§ **Texte de la page**
----------------
La Suède est un pays fertile, entre autres, en tennismen au jeu métronomique, en footballeurs arrogants, en réalisateurs minimalistes ou en écrivains de thrillers sanglants. On se demande bien comment le pays d’origine de Abba a pu enfanter Bror Gunnar Jansson, un prodige trentenaire du blues dont la voix ferait se retourner Screamin’ Jay Hawkins dans sa tombe. Le 18 novembre dernier, la minuscule salle lyonnaise du Périscope était pleine à craquer pour écouter le natif de Göteborg seul en scène, simplement accompagné d’une grosse caisse et d’une caisse claire de batterie, ainsi que d’un appareillage savamment disposé autour d’un tabouret. Ses deux guitares ressemblent à des jouets pour enfants. Pourtant, il va en faire sortir des sons… démoniaques.

Gunnar Jansson a entamé au printemps dernier une tournée d’une douzaine de dates en France. Il est revenu cet automne dans l’hexagone pour jouer dans de petites salles – avec quand même le Café de la danse à Paris et L’aéronef de Lille – toutes quasi complètes.
----------------
[Entrées de données enregistrées]
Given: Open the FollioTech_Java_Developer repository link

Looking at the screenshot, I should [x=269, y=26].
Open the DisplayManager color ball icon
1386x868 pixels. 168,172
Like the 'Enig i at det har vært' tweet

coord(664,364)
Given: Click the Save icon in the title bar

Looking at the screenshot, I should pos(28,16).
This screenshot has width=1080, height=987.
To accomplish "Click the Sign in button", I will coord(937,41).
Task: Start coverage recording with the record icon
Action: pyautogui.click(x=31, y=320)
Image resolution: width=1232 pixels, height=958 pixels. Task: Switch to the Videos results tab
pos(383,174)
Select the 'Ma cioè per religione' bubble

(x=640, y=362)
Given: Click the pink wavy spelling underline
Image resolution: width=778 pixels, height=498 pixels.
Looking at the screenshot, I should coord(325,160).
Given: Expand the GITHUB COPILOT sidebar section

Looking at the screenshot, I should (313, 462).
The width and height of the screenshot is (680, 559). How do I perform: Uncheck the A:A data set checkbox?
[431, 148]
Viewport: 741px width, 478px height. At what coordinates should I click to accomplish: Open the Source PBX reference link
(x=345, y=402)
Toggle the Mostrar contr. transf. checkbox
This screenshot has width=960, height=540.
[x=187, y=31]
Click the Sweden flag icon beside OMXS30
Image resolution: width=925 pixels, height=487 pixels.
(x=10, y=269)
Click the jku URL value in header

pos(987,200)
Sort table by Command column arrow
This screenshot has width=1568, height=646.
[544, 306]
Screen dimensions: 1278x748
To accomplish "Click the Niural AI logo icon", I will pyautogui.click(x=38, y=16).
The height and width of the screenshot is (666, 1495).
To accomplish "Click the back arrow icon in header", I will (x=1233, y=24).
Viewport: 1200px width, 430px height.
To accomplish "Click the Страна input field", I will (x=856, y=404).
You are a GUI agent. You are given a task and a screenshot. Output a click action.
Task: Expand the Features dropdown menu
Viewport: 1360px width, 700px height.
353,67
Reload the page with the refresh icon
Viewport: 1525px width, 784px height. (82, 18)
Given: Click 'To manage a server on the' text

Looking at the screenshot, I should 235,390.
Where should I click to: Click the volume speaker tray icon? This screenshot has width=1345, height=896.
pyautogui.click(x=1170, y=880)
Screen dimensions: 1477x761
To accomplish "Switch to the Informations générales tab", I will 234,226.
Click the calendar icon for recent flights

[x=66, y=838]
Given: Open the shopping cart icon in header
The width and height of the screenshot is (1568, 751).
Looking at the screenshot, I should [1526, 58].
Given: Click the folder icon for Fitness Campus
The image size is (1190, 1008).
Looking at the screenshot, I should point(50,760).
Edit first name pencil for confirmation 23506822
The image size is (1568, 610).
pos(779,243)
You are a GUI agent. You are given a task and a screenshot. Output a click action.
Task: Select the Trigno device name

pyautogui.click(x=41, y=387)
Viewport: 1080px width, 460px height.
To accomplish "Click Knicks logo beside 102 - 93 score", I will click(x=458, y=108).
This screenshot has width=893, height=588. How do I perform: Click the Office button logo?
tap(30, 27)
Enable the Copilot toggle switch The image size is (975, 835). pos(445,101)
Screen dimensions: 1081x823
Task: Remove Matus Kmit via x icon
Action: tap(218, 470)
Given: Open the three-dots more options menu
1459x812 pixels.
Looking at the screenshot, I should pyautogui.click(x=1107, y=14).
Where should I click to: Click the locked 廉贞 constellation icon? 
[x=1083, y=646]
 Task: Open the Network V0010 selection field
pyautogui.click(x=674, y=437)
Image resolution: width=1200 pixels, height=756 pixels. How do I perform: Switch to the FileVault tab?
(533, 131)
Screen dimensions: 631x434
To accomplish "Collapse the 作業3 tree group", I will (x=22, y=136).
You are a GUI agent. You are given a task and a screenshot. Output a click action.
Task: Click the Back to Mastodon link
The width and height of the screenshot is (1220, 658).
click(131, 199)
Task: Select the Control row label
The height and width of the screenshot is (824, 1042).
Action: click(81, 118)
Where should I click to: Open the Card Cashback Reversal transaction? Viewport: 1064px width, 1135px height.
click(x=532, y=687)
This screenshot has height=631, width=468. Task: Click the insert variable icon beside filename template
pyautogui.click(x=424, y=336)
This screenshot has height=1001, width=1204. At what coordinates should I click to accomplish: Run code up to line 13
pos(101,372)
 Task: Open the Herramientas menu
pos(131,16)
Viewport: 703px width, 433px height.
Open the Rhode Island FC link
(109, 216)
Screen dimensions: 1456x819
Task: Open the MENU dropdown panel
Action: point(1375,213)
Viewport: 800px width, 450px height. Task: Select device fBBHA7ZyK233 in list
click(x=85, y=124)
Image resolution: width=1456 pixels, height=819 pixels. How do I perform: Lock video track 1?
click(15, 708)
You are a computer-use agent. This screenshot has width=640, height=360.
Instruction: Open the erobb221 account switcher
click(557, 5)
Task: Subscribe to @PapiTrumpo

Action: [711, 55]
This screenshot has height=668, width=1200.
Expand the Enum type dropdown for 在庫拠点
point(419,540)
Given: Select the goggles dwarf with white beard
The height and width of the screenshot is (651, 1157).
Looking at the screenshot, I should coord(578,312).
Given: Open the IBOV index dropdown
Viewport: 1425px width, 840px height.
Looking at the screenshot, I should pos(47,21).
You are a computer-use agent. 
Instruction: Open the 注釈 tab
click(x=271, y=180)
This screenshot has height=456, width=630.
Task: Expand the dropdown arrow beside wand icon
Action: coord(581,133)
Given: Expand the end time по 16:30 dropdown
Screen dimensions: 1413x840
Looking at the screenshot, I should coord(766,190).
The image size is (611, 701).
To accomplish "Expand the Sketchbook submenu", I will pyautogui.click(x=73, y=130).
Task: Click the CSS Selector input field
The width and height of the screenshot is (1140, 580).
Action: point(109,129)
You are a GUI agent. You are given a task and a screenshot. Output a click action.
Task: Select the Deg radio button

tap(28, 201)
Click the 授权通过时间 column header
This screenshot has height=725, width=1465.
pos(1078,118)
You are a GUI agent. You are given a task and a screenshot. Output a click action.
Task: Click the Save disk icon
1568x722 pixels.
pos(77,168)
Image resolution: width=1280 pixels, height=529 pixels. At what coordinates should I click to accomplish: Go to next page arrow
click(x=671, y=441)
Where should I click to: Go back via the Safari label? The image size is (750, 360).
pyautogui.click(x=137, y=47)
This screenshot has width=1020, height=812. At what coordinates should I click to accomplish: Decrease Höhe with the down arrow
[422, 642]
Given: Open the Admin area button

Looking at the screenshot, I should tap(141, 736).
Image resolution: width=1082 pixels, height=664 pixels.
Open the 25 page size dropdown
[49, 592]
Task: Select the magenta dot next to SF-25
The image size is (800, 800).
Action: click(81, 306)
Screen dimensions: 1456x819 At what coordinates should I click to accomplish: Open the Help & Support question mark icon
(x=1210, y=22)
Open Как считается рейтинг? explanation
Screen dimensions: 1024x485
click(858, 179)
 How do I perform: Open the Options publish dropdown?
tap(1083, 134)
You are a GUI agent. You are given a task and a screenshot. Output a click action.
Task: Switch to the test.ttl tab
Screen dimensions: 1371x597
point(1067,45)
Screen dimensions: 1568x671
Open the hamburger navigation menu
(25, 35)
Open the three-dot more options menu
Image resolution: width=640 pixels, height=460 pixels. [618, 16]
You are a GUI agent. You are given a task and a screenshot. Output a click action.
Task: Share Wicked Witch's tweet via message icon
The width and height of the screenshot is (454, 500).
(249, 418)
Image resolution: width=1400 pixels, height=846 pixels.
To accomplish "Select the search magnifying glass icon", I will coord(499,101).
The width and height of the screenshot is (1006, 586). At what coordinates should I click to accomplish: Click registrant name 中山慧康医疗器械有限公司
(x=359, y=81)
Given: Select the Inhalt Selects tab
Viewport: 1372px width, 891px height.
----------------
§ **Exercices**
(1) Relève toutes les salles de concert nommées dans le texte sur Bror Gunnar Jansson.
(2) Recopie à l'identique le passage du texte sur Bror Gunnar Jansson qui va de "La Suède est" jusqu'à "des sons… démoniaques.".
Les enregistrements n'ont aucun rôle dans ce travail.

§ **Réponses**
(1) le Périscope, le Café de la danse, L'aéronef

(2)
La Suède est un pays fertile, entre autres, en tennismen au jeu métronomique, en footballeurs arrogants, en réalisateurs minimalistes ou en écrivains de thrillers sanglants. On se demande bien comment le pays d’origine de Abba a pu enfanter Bror Gunnar Jansson, un prodige trentenaire du blues dont la voix ferait se retourner Screamin’ Jay Hawkins dans sa tombe. Le 18 novembre dernier, la minuscule salle lyonnaise du Périscope était pleine à craquer pour écouter le natif de Göteborg seul en scène, simplement accompagné d’une grosse caisse et d’une caisse claire de batterie, ainsi que d’un appareillage savamment disposé autour d’un tabouret. Ses deux guitares ressemblent à des jouets pour enfants. Pourtant, il va en faire sortir des sons… démoniaques.